Extracted text →
## begin

Mohammad Gufran Jahangir August 17, 2025 0

What is column‑level masking?

Column masks hide or transform sensitive values (PII/PCI/PHI) at query time. Every read of a masked column is replaced by the output of a masking function, so users see only the permitted representation (for example, j***@company.com). Masks are defined with a SQL UDF and attached to a column. One mask per column.

Key behaviors

  • Runs at scan time; filters, joins, and ORDER BY operate on the masked value. Plan accordingly.
  • Mask UDF must return the same data type as the column
  • Works everywhere: notebooks, SQL Warehouses, dashboards. Manage centrally in Unity Catalog.

Minimal setup (copy–paste)

Assume a UC catalog demo, schema curated, table customers(email, phone, ssn, region, ...).

1) Create a masking function (SQL UDF)

USE CATALOG demo; USE SCHEMA util;

-- Mask email: keep first char + domain
CREATE OR REPLACE FUNCTION demo.util.mask_email(s STRING)
RETURNS STRING
RETURN regexp_replace(s, '(^.).*(@.*$)', '$1***$2');

-- Mask phone: show only last 4 digits
CREATE OR REPLACE FUNCTION demo.util.mask_phone(s STRING)
RETURNS STRING
RETURN concat('(***)***-', right(regexp_replace(s,'\\D',''), 4));

Tip: You can make role‑aware masks using predicates like is_account_group_member('auditors') inside the UDF to show full values only to certain groups.

2) Attach masks to columns

USE CATALOG demo; USE SCHEMA curated;

ALTER TABLE customers
  ALTER COLUMN email SET MASK demo.util.mask_email;

ALTER TABLE customers
  ALTER COLUMN phone SET MASK demo.util.mask_phone;

Mask is active immediately for all queries. To remove: ALTER TABLE customers ALTER COLUMN email DROP MASK;.

3) Grants you need

  • Readers need SELECT on the table.
  • Callers of the UDF need EXECUTE on the function (or on the schema containing it).
GRANT USE CATALOG ON CATALOG demo TO `analysts`;
GRANT USE SCHEMA  ON SCHEMA  demo.util TO `analysts`;
GRANT EXECUTE     ON SCHEMA  demo.util TO `analysts`;
GRANT SELECT      ON TABLE   demo.curated.customers TO `analysts`;

Parameterized masks (use other columns)

You can pass other columns into the mask to vary behavior (for example, by region or role).

-- Function that reveals full email for auditors only
CREATE OR REPLACE FUNCTION demo.util.mask_email_role(email STRING, role_hint STRING)

## end

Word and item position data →
## begin

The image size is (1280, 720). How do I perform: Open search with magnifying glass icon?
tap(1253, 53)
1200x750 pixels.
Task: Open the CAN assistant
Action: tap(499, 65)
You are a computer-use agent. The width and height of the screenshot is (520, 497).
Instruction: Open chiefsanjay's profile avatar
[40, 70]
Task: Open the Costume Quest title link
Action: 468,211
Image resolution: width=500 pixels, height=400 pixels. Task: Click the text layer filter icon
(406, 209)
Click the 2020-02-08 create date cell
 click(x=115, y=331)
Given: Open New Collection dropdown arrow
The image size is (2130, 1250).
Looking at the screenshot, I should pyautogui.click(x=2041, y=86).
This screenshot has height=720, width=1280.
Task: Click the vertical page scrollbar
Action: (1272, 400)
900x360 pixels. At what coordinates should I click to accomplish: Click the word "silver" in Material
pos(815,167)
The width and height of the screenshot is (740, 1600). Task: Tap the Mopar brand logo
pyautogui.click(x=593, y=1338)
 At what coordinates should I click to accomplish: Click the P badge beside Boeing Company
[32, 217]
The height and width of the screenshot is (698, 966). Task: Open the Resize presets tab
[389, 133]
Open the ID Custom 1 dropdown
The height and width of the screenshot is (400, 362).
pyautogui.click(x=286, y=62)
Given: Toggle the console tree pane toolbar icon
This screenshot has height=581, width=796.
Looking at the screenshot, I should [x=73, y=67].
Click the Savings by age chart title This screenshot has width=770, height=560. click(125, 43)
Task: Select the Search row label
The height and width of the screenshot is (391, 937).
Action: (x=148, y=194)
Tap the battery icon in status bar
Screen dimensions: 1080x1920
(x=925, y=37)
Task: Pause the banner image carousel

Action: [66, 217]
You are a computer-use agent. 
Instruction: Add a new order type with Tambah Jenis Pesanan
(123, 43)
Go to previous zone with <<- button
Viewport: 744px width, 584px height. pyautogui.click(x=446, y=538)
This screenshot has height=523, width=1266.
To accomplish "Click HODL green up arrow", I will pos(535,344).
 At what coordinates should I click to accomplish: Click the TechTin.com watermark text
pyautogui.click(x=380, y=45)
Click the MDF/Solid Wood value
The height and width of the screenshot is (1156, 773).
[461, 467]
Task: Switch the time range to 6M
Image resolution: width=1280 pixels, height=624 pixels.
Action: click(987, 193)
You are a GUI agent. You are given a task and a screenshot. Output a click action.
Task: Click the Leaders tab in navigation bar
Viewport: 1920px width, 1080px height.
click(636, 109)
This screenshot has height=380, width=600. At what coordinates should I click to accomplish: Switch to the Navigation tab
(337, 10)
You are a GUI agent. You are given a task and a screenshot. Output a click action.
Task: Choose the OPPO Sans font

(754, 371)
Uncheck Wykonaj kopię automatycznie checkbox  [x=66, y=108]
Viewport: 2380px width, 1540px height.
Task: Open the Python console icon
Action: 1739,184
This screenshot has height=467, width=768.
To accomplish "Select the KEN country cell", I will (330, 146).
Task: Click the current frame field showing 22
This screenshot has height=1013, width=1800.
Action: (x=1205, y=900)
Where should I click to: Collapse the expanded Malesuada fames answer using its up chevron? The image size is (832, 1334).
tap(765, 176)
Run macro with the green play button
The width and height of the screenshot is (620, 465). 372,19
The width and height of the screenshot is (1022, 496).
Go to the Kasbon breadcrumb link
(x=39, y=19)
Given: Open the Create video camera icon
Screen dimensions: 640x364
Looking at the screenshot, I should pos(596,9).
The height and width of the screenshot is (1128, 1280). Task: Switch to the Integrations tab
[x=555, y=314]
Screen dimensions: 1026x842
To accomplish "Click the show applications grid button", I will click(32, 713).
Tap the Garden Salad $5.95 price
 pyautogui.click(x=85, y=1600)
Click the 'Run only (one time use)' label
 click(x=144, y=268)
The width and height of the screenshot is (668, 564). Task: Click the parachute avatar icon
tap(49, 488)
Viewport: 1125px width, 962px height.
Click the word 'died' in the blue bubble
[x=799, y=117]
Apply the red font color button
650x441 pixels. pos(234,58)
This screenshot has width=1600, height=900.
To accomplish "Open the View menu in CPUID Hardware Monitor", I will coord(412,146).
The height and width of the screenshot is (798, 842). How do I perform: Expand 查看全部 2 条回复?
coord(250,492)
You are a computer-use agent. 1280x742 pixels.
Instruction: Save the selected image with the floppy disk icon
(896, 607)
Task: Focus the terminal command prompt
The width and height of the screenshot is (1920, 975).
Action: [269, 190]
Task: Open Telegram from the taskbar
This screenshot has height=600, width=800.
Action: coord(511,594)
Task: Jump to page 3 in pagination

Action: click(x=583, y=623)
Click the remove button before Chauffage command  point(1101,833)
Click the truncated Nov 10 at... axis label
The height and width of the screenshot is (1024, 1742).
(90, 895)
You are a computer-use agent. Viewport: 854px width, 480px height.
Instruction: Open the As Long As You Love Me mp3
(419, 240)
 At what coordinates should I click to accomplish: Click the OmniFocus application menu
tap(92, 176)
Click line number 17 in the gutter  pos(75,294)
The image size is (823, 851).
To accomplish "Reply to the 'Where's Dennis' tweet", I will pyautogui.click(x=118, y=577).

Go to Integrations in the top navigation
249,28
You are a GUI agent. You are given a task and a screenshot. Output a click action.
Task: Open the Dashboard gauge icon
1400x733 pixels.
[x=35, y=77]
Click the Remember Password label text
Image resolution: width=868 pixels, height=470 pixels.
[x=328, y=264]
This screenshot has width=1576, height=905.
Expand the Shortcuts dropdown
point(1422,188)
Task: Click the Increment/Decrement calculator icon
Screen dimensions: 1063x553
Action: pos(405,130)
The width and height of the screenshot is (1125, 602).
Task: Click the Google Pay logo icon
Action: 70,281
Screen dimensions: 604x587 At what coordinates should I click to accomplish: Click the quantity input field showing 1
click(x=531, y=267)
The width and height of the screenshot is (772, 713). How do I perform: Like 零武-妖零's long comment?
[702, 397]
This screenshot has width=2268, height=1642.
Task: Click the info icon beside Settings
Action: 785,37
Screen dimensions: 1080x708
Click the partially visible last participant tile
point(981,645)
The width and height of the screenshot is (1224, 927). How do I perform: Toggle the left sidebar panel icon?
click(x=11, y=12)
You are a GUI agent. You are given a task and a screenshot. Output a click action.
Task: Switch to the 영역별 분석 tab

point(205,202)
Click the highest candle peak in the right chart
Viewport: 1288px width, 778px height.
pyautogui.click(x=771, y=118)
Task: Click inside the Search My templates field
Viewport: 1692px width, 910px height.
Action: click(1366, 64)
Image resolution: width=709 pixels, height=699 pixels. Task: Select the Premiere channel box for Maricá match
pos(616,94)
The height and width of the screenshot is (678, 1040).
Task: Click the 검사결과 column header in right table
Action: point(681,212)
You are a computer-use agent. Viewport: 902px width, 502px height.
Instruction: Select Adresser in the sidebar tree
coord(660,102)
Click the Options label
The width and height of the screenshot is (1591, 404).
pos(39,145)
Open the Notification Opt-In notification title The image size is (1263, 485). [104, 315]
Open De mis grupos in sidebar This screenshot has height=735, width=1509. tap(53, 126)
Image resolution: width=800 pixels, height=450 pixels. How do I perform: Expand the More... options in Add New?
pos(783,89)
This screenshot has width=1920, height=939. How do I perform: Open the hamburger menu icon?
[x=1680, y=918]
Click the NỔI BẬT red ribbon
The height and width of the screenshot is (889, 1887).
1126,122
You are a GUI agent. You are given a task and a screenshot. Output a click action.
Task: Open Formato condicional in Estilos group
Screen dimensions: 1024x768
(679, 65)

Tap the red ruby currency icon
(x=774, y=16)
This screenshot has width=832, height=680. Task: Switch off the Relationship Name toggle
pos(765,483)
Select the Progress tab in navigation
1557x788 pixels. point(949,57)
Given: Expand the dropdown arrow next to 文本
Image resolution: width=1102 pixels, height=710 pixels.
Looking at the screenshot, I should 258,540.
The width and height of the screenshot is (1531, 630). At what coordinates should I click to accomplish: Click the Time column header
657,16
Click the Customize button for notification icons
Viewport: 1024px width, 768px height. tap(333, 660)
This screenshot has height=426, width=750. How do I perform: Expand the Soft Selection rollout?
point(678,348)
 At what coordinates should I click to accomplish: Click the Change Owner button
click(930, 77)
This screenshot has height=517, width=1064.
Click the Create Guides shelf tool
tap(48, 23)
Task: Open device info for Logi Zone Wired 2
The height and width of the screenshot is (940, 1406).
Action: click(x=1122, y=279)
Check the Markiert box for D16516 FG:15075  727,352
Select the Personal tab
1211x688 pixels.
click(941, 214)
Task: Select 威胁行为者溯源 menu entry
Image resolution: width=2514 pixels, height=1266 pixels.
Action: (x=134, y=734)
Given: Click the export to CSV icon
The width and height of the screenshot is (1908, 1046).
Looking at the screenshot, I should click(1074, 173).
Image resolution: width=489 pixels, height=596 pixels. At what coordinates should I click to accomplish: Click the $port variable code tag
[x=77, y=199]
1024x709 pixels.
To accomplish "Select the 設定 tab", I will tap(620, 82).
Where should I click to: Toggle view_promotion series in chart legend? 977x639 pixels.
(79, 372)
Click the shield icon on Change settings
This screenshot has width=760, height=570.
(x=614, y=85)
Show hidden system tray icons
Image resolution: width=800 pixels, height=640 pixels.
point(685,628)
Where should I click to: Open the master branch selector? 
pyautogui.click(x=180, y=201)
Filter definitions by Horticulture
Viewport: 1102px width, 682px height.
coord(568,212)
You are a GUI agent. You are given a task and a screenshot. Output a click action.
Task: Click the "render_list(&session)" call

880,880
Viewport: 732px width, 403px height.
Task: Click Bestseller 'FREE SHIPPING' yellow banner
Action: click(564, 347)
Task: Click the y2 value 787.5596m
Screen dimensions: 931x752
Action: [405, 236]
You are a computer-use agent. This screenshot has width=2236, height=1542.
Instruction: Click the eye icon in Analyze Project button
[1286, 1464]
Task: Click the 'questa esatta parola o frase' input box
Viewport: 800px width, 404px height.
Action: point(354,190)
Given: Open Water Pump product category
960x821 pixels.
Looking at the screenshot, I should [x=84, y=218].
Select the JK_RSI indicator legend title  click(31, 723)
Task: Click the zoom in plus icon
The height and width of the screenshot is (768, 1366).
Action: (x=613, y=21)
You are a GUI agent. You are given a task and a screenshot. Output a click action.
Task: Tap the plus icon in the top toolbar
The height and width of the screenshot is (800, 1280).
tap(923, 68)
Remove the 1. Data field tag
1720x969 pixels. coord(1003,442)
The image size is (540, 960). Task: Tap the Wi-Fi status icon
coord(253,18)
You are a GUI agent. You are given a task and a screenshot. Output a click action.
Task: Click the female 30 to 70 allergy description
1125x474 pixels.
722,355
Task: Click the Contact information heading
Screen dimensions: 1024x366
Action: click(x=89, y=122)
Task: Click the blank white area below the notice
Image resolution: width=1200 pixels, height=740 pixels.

## end

Problems and tasks →
(a) Answer these questions from the column-masking guide:
(i) How many masks can a single column have?
(ii) What data type must a mask UDF return?
(iii) What privilege do callers of the UDF need?
(b) Reproduce the column-masking guide word for word, starting at "Assume a UC" and ending at "FUNCTION demo.util.mask_email(s STRING)".

Correct answers →
(a)
(i) One mask per column.
(ii) The same data type as the column.
(iii) EXECUTE on the function, or on the schema containing it.

(b)
Assume a UC catalog demo, schema curated, table customers(email, phone, ssn, region, ...).

1) Create a masking function (SQL UDF)

USE CATALOG demo; USE SCHEMA util;

-- Mask email: keep first char + domain
CREATE OR REPLACE FUNCTION demo.util.mask_email(s STRING)